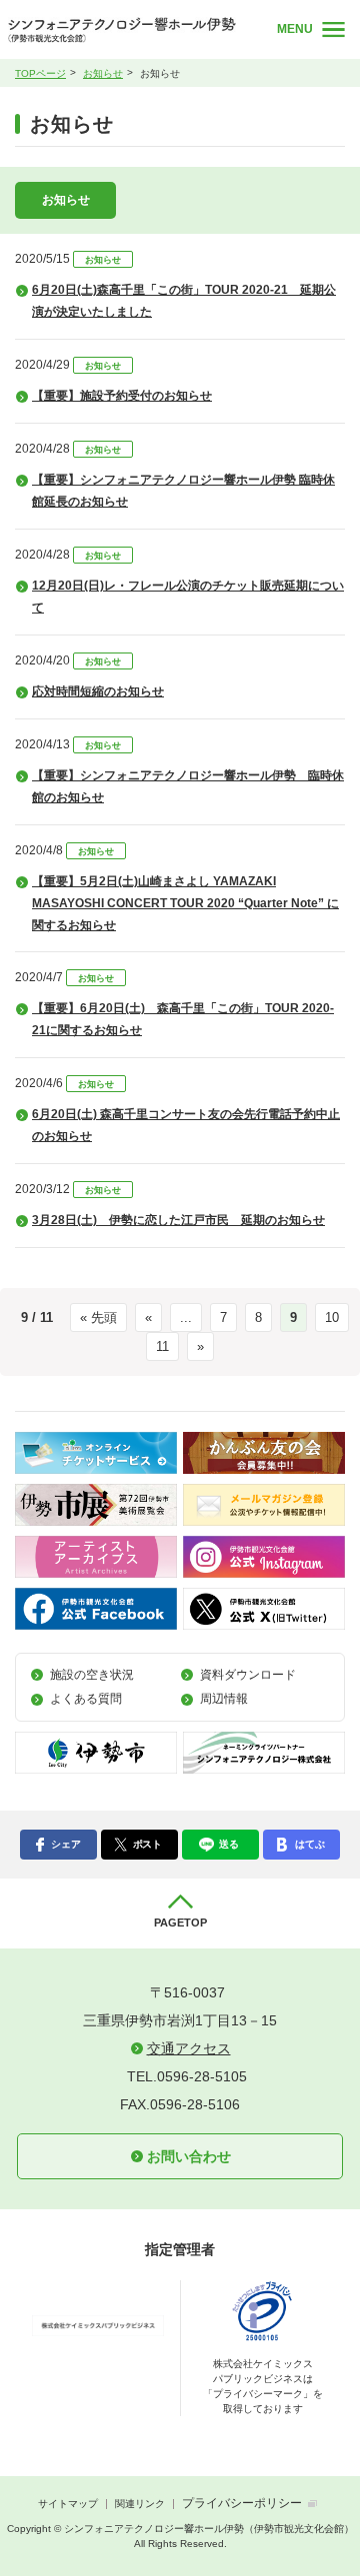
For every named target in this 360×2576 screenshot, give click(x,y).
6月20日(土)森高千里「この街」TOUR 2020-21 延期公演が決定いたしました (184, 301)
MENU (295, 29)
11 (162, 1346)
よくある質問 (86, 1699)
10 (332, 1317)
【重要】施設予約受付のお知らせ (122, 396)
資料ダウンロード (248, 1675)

### Brief
Pictures stay out; everything else in the records gets copied exactly.

### Written reply
For every named target in this 360×2576 screenshot, give click(x,y).
6月20日(土)森高千里「この街」TOUR 2020-21 延期公演が決定いたしました (184, 301)
MENU (295, 29)
11 (162, 1346)
よくある質問 (86, 1699)
10 (332, 1317)
【重要】施設予約受付のお知らせ (122, 396)
資料ダウンロード (248, 1675)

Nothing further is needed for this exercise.